START DATA FOR THIS EXERCISE

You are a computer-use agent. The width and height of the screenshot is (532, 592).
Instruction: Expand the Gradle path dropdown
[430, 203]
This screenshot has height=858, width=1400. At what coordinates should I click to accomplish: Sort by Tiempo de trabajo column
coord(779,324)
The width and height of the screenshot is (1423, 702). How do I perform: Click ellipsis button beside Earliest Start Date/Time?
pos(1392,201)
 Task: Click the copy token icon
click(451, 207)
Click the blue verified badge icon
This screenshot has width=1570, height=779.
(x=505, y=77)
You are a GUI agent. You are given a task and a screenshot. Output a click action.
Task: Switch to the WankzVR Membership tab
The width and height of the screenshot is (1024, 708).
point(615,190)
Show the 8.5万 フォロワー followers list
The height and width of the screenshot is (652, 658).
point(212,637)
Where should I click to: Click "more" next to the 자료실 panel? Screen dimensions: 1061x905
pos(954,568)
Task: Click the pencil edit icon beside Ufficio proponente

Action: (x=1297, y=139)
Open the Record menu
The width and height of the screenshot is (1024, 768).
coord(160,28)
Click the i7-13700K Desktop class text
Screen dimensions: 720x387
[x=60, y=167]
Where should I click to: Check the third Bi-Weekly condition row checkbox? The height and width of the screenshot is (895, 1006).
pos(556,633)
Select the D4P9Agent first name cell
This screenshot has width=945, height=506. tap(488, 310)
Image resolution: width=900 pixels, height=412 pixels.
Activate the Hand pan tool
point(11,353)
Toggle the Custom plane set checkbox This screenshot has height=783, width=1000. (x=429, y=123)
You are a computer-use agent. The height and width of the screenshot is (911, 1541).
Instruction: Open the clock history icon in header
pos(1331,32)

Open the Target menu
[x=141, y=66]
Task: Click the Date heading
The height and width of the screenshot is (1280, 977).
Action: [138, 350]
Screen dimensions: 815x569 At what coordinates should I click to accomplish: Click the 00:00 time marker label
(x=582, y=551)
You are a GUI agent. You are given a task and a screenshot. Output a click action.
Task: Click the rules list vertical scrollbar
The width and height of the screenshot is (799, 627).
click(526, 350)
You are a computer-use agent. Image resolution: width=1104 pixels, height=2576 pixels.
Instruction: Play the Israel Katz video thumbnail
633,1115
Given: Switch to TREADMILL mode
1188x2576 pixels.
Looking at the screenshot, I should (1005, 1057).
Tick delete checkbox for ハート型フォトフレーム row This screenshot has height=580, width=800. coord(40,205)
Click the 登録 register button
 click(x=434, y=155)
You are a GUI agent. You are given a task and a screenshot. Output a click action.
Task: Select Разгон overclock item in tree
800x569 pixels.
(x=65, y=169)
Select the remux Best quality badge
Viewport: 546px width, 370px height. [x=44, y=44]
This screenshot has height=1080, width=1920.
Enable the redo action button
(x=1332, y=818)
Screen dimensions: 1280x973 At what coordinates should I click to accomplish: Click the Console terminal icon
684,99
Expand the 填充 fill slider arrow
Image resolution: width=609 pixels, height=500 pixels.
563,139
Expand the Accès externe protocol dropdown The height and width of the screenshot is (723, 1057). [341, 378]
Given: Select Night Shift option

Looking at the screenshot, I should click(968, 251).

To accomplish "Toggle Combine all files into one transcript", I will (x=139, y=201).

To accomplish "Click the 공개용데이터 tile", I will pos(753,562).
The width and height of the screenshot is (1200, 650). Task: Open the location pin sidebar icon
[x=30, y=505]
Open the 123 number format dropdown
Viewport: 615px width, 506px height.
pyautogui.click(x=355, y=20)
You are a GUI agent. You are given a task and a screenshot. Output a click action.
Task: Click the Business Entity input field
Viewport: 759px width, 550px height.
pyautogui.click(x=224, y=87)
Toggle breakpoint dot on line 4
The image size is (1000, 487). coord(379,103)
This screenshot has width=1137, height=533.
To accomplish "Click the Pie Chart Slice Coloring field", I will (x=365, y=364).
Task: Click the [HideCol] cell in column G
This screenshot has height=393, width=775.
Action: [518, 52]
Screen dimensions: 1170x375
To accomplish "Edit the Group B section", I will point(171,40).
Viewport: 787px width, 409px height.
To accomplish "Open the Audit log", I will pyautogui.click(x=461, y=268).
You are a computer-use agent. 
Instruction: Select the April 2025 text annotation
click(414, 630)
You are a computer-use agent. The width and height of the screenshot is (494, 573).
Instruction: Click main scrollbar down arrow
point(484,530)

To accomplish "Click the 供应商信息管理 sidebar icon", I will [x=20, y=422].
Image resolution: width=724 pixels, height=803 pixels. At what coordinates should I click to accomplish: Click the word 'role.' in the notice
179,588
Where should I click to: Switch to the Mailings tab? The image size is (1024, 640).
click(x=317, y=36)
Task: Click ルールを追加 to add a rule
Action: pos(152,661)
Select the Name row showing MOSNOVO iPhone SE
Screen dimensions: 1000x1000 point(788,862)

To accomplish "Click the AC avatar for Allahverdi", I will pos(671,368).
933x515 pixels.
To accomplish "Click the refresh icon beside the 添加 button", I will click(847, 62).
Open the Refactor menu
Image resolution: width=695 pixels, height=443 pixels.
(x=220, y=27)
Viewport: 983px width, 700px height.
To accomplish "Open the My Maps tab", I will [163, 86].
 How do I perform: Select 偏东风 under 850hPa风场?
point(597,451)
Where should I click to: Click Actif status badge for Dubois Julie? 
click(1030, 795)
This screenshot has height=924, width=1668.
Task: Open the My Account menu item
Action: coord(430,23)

END DATA FOR THIS EXERCISE

Go line by line through the data and copy any that contain "field".

* [OUTPUT OF THE EXERCISE]:
Task: Click the Business Entity input field
To accomplish "Click the Pie Chart Slice Coloring field", I will (x=365, y=364).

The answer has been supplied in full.